** start of DATA SUPPLIED **

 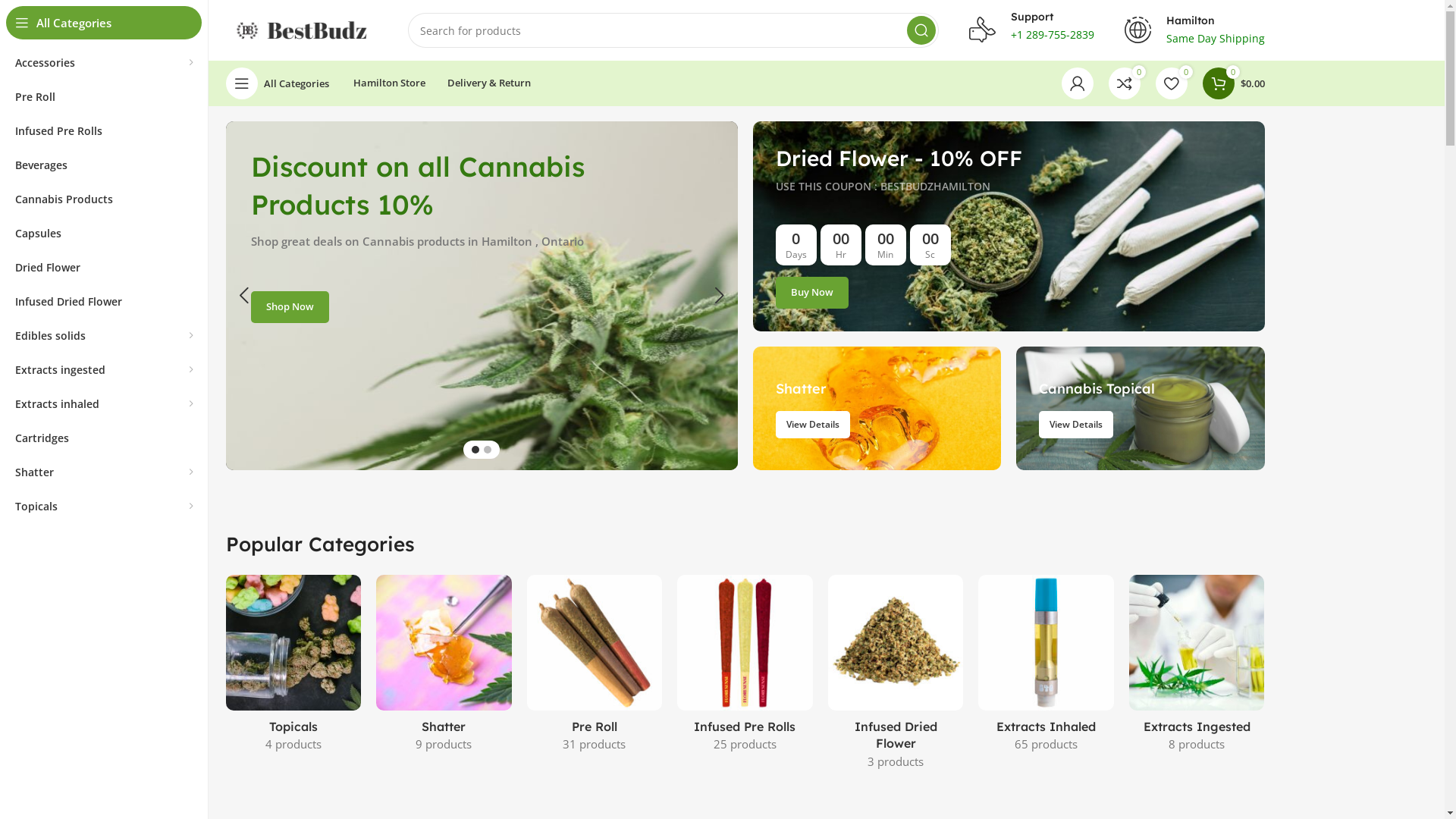 I want to click on 'Dried Flower', so click(x=103, y=266).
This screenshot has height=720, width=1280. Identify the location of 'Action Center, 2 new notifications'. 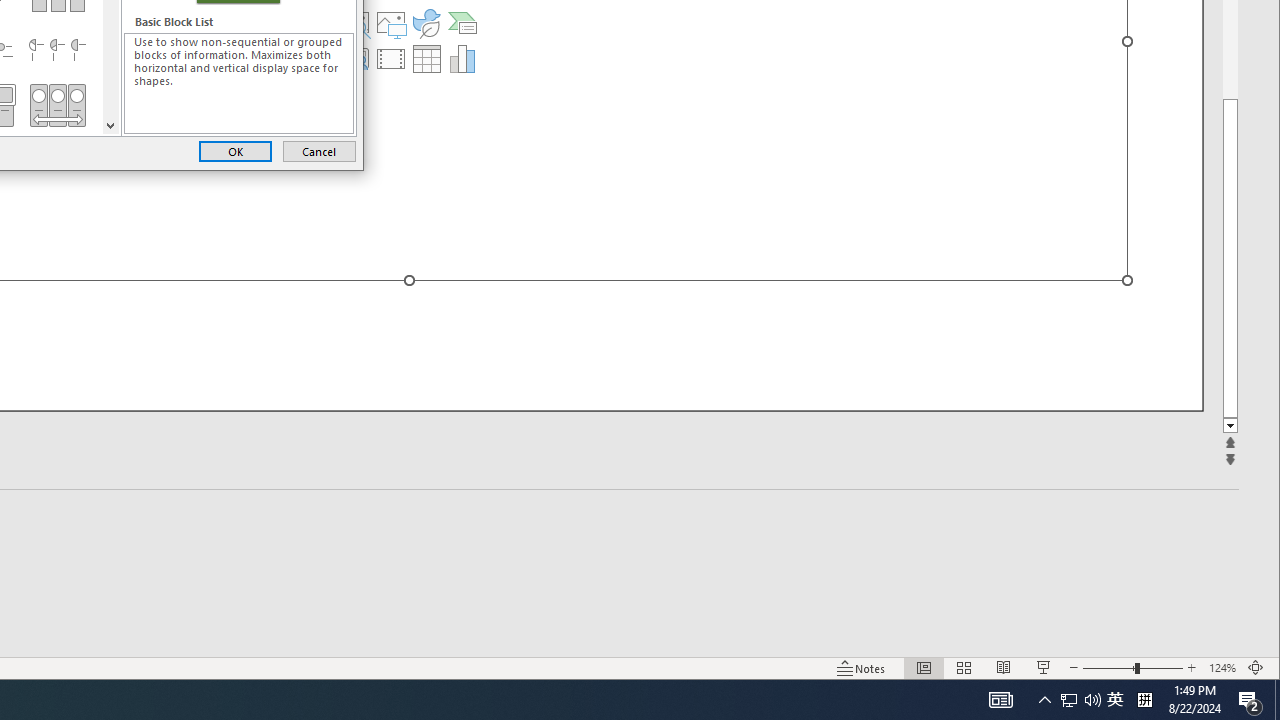
(1221, 668).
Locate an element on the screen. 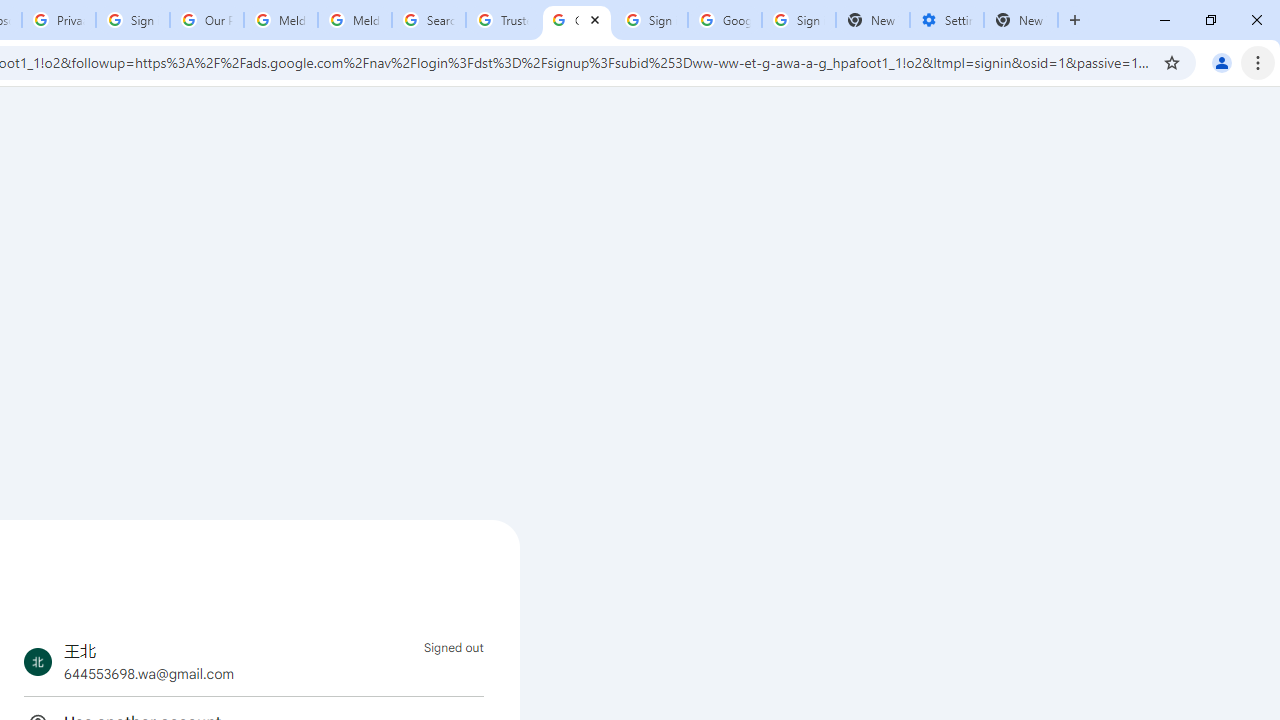  'Bookmark this tab' is located at coordinates (1171, 61).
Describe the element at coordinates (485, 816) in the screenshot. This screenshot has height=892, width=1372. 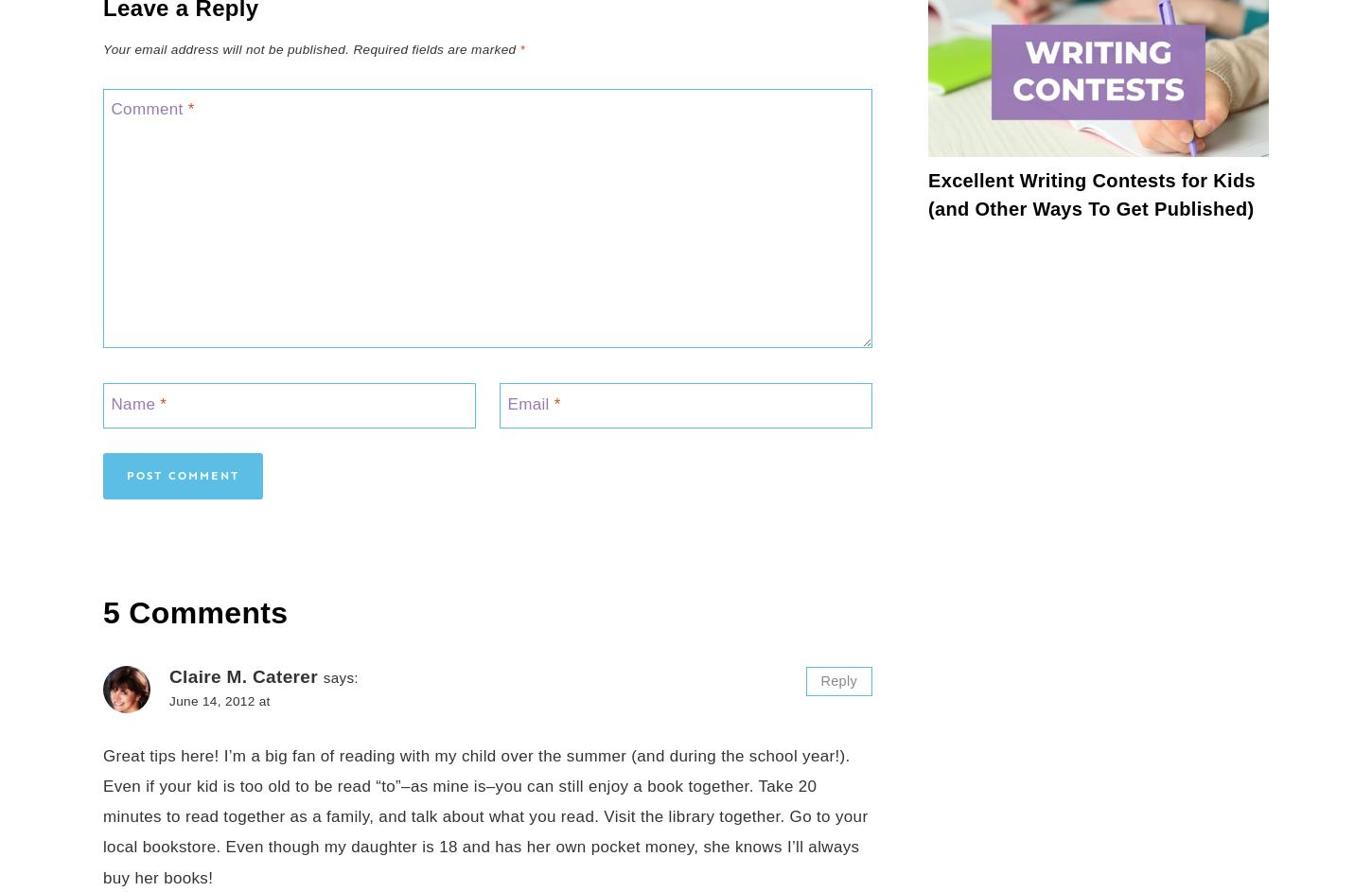
I see `'Great tips here! I’m a big fan of reading with my child over the summer (and during the school year!). Even if your kid is too old to be read “to”–as mine is–you can still enjoy a book together. Take 20 minutes to read together as a family, and talk about what you read. Visit the library together. Go to your local bookstore. Even though my daughter is 18 and has her own pocket money, she knows I’ll always buy her books!'` at that location.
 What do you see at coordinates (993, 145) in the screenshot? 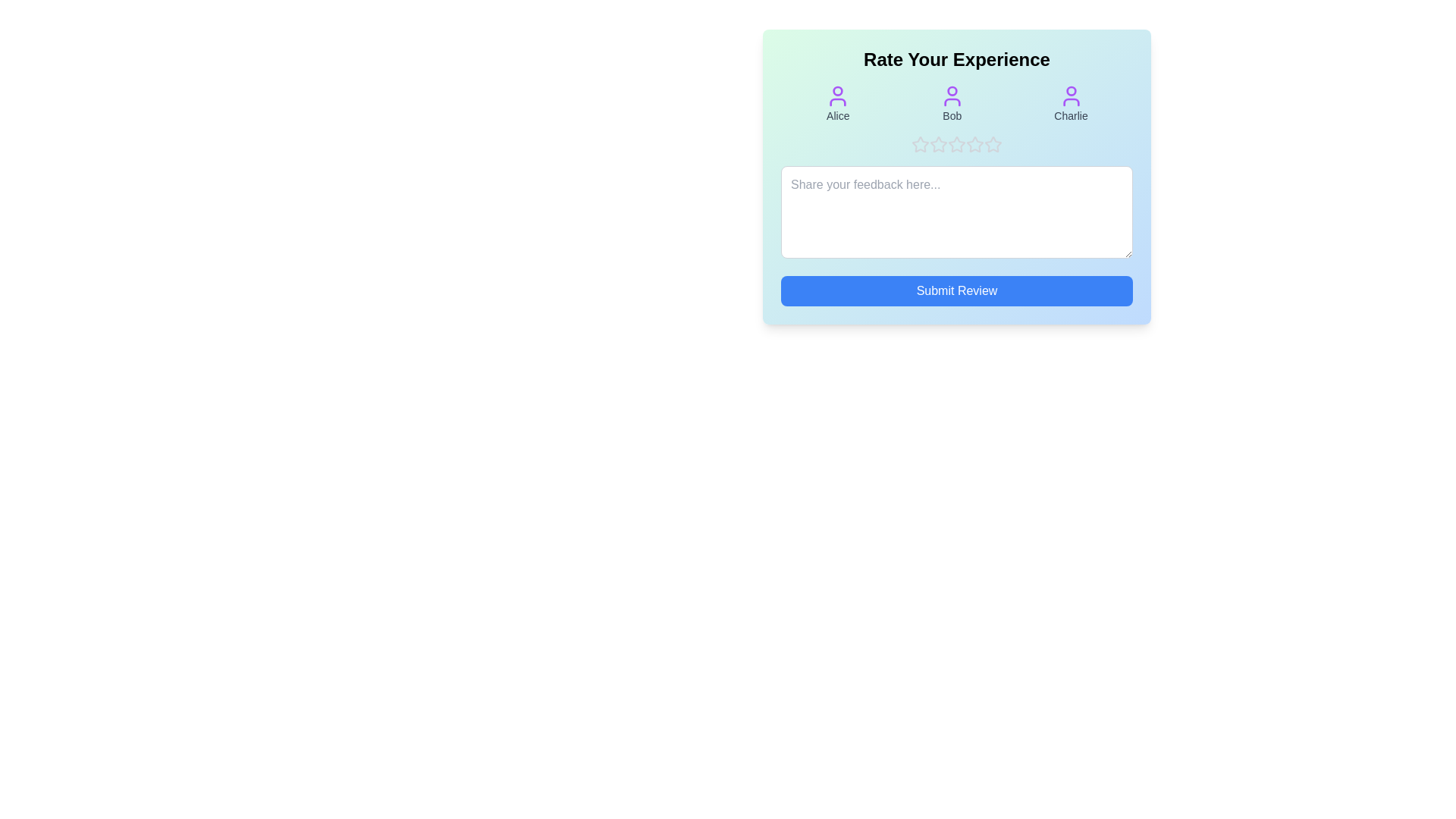
I see `the product rating to 5 stars by clicking on the corresponding star` at bounding box center [993, 145].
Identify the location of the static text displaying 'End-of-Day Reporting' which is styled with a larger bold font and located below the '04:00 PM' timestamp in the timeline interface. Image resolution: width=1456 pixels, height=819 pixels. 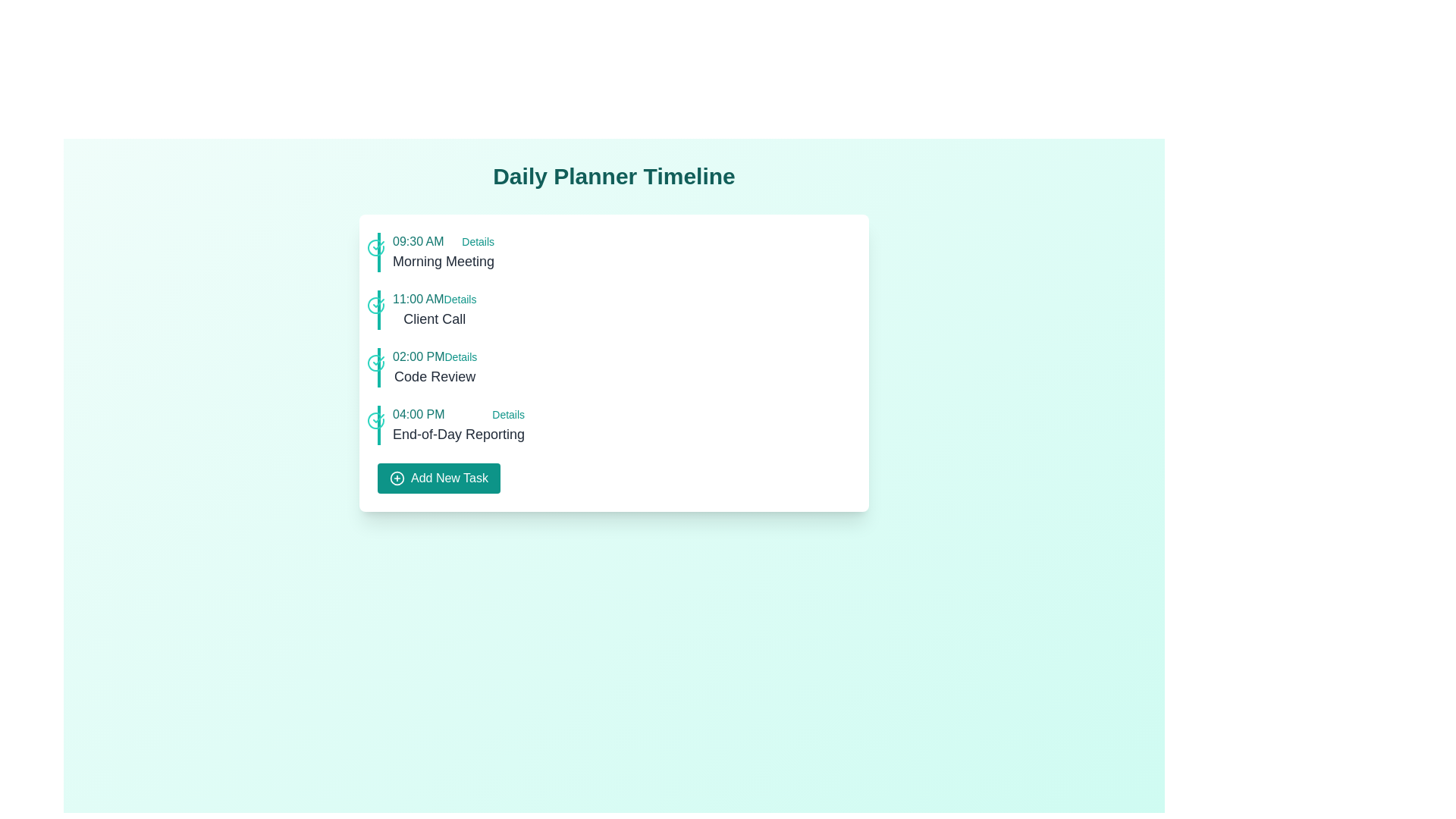
(457, 435).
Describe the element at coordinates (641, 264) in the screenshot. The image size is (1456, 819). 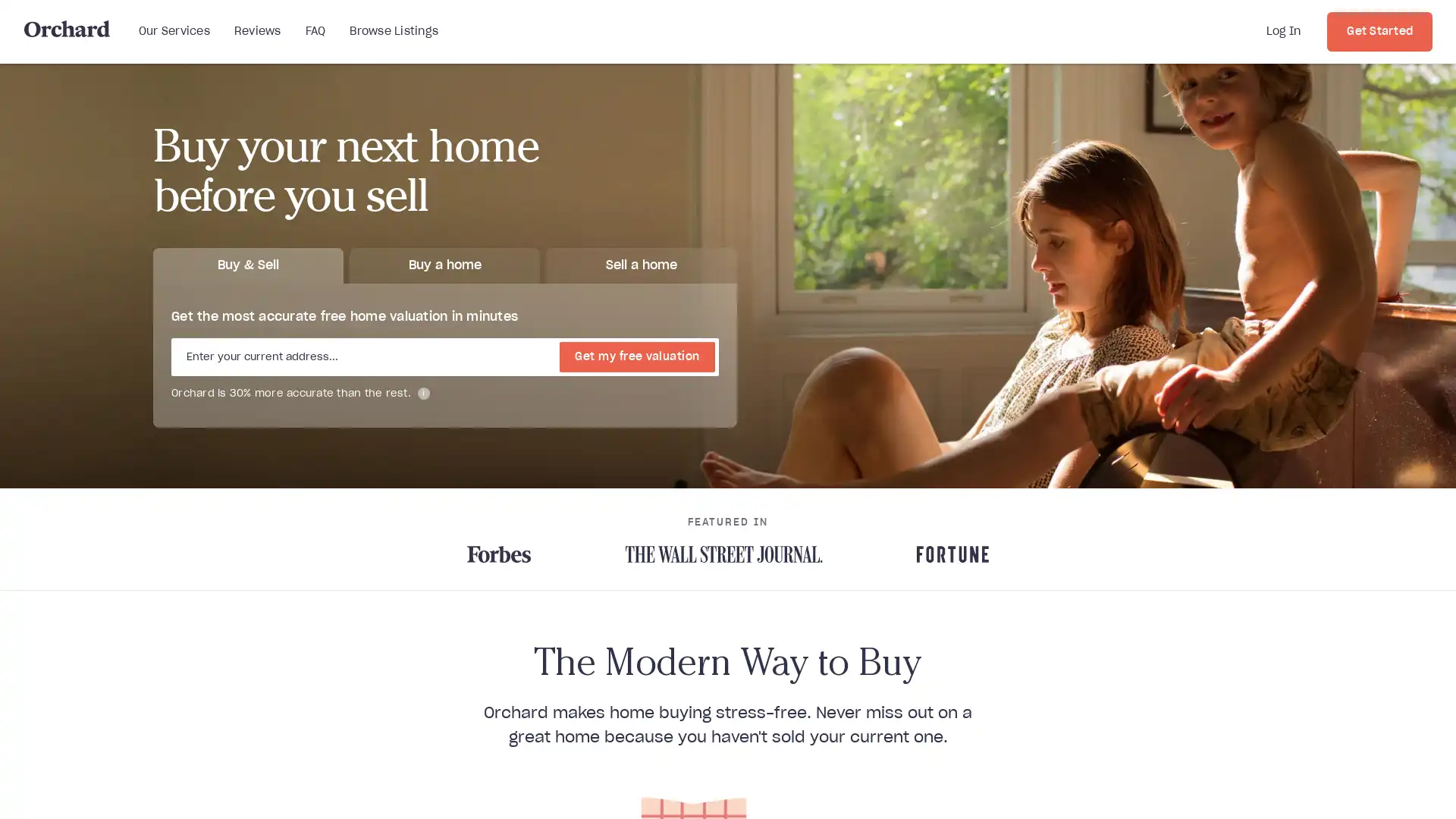
I see `Sell a home` at that location.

** end of DATA SUPPLIED **

OBJECTIVE:
Format the records above as a Markdown table with the columns Row and Line, starting with the line that contains "What do you" and going on through the line that contains "center [993, 145].", skipping blank lines. Leave the pictures out of the table.

FULL RESPONSE:
| Row | Line |
|---|---|
| 1 |  What do you see at coordinates (993, 145) in the screenshot?  |
| 2 | I see `the product rating to 5 stars by clicking on the corresponding star` at bounding box center [993, 145]. |